++++ Records for this exercise ++++
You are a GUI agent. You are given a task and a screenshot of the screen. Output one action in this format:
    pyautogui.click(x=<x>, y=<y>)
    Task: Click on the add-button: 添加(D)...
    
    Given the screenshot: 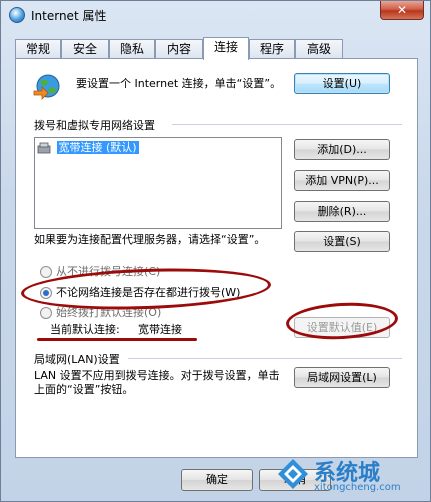 What is the action you would take?
    pyautogui.click(x=342, y=150)
    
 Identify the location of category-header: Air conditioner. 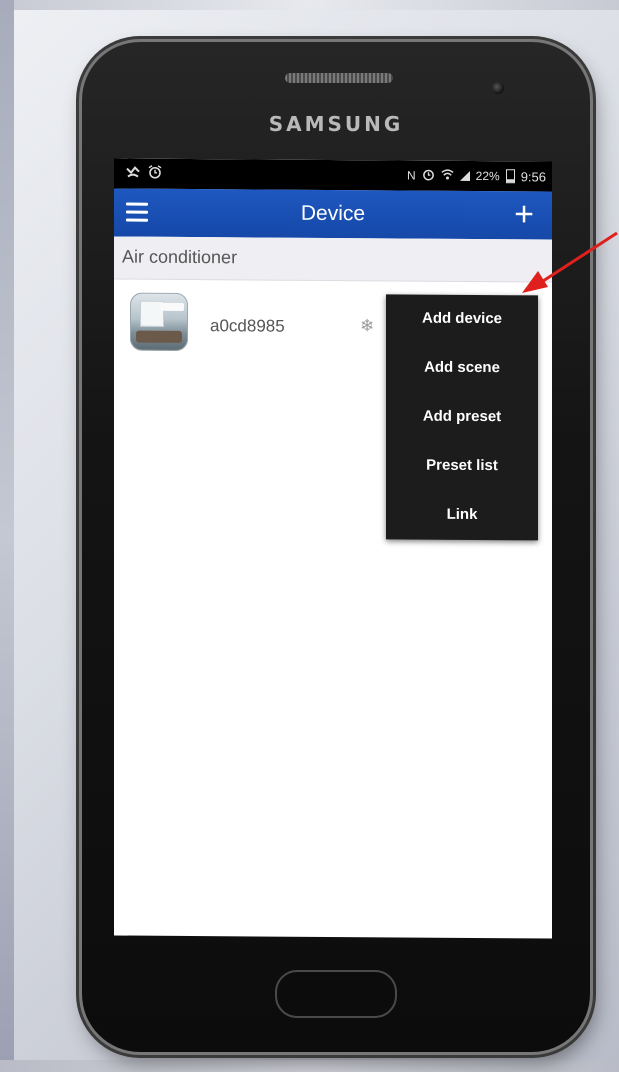
(333, 260).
++++
### Exercise
Update everything from the line containing "Identify the location" down to the end of the material, replacing "Air conditioner" with "Dehumidifier" and keeping the rest unchanged. Leave the pictures out of your answer.

### Exercise answer
 Identify the location of category-header: Dehumidifier. 
(333, 260).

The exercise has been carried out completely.